Treating a child like a sick horse is what passes for “compassion” these days.
I have received several emails from GR readers alerting me to these posts. This is a powerful story -- but is it a GetReligion story? I would say no -- this is a political story with an ethical question serving as the MacGuffin.
What is a MacGuffin you ask? It is a plot device in fiction and film -- the object of passion, desire or motivation for the action, but of little real consequence to the film. Wikipedia notes that Alfred Hitchcock explained the term "MacGuffin" in a 1939 lecture at Columbia University: "[We] have a name in the studio, and we call it the 'MacGuffin'. It is the mechanical element that usually crops up in any story. In crook stories it is almost always the necklace and in spy stories it is most always the papers".
Why is euthanasia a MacGuffin in this story? Is it not an ethical question whose coverage would fall under ambit of GR? Perhaps. But in this case what we are seeing from the commentators is reaction to a single story from a left-wing Dutch language newspaper that was summarized by a website for an English-speaking audience. And the title served as a great hook too.
If you move outside of the De Morgen story what you find is the euthanasia argument is part of a the larger story of the dysfunction of the coalition government in Belgium. The Liberals and Socialists want to relax the law to allow under 18s to have the right to kill themselves -- they still will not be able to drink, vote or smoke but would be able under law to be adjudged competent as to whether they want to live. The other coalition parties -- the Christian Democrats and centrist parties object to the change, arguing this was not part of the manifesto that formed the coalition. The left is soliciting support from the Flemish nationalists and the Greens -- currently in opposition -- to supplant the center right coalition partners -- and they want to do this before the next general election so the issue does not dominate the political debates.

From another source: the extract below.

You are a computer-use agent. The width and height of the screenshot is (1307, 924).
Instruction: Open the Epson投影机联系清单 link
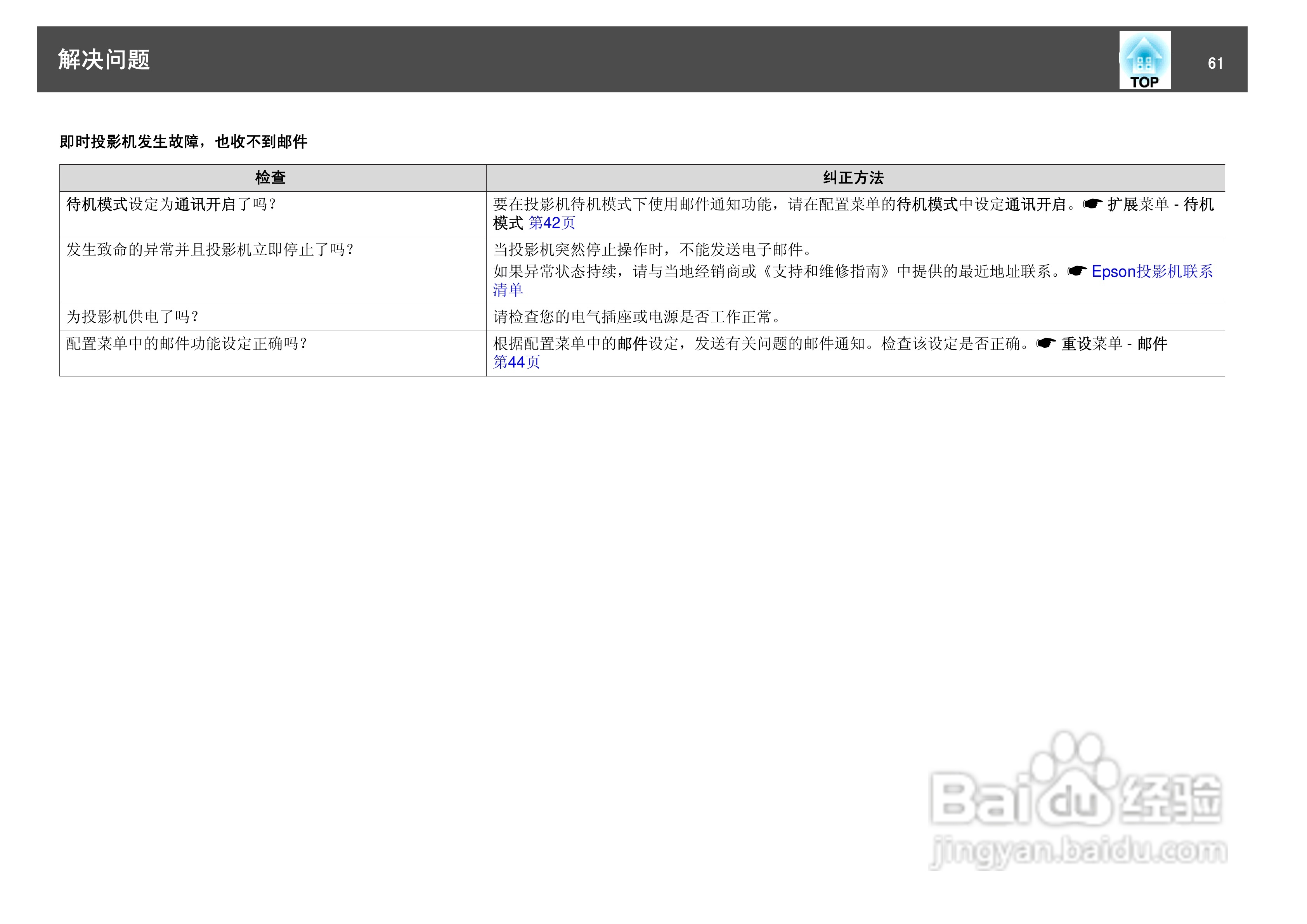coord(1152,272)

The French language Brussels daily, Le Soir explains that:
(The center-right coalition party) CDH is slamming on the brakes, and (a second cener-right party) CD&V does not appreciate seeing their government allies take off without them, leaving them high and dry. This was the case in 1990 regarding another ethical matter, abortion. There also, the Christian family of parties was isolated since the socialists and liberals could count on the nationalist and ecologist votes. This cobbled-together majority left a bad taste.

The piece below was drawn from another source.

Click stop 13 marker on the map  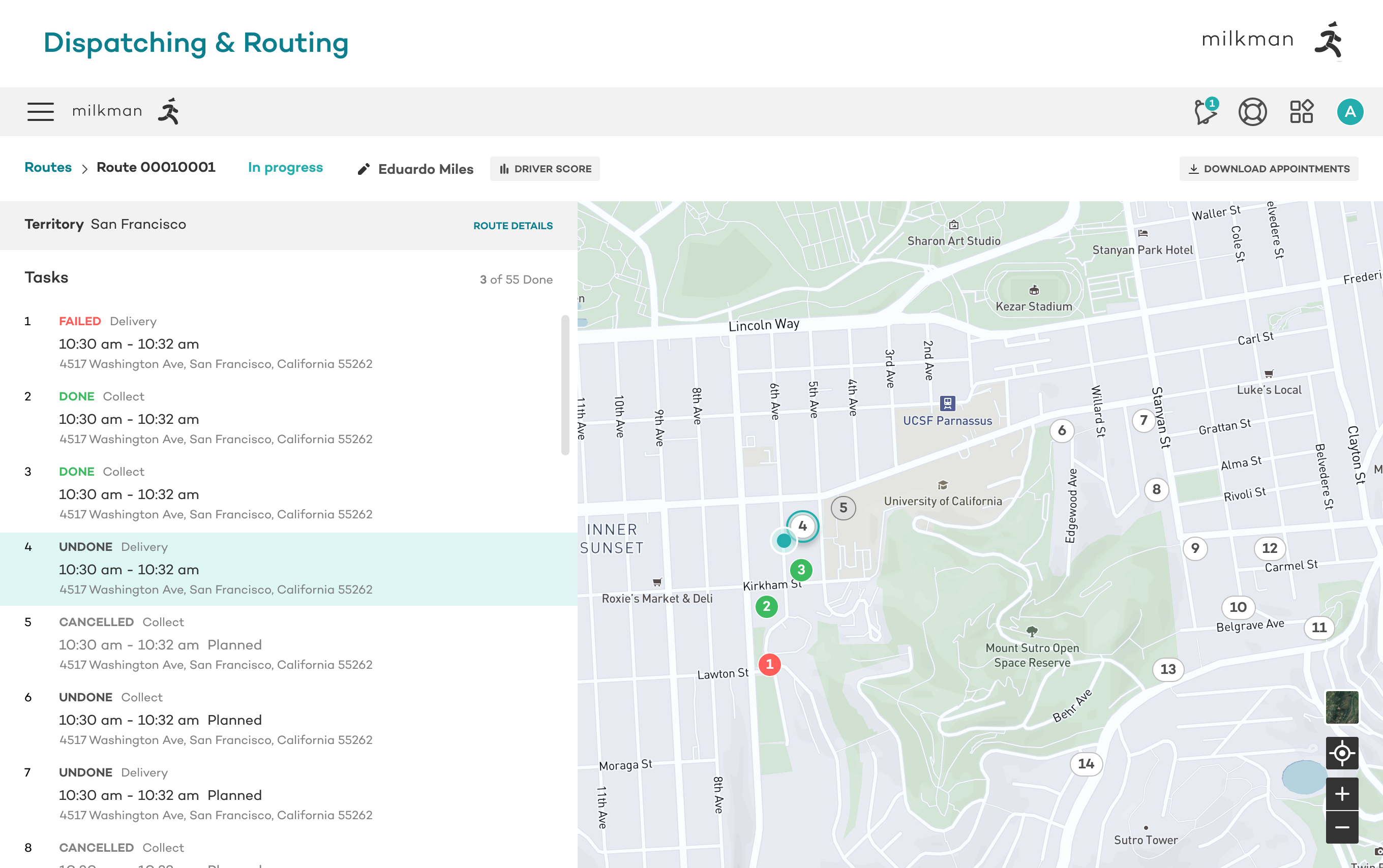pyautogui.click(x=1167, y=669)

“The work undertaken in the senate needs to continue in order to pull together a consensus in the government majority”, confides Benoît Lutgen. The CDH president emphasizes that in addition, this ethical matter does not appear in the general government policy declaration. “Having each party go off with its own partisan shopping list is out of the question. We don’t each vote for whatever strikes our fancy. I am requesting in regard to this text a consensus among party presidents.” And if not? “We have not yet gotten to that point”, adds Lutgen.
Wouter Beke adopted the same position: “No patchwork majority in this ethical matter.” What if, due to lack of consensus, it had to be done? At this point in the discussions in committee, this is the most likely scenario. “It would cause problems within the majority”, admits the MR.
Taken as a whole, the presscoverage in Belgium gives a well rounded account of the political and faith issues at play. However, you will not find all points expressed in a single article. Liberal papers do a great job presenting the pro-Euthanasia perspective, while conservative and Catholic papers present to the pro-life arguments and issues. They are fulfilling their responsibilities under the European advocacy model of journalism -- where there is no pretense of balance or impartiality. This would be a GetReligion story if an Anglo-American newspaper -- committed to the classical liberal school of journalism -- wrote the sort of story we find in De Morgen or Le Soir where one perspective is offered or if a particular point of view is privileged.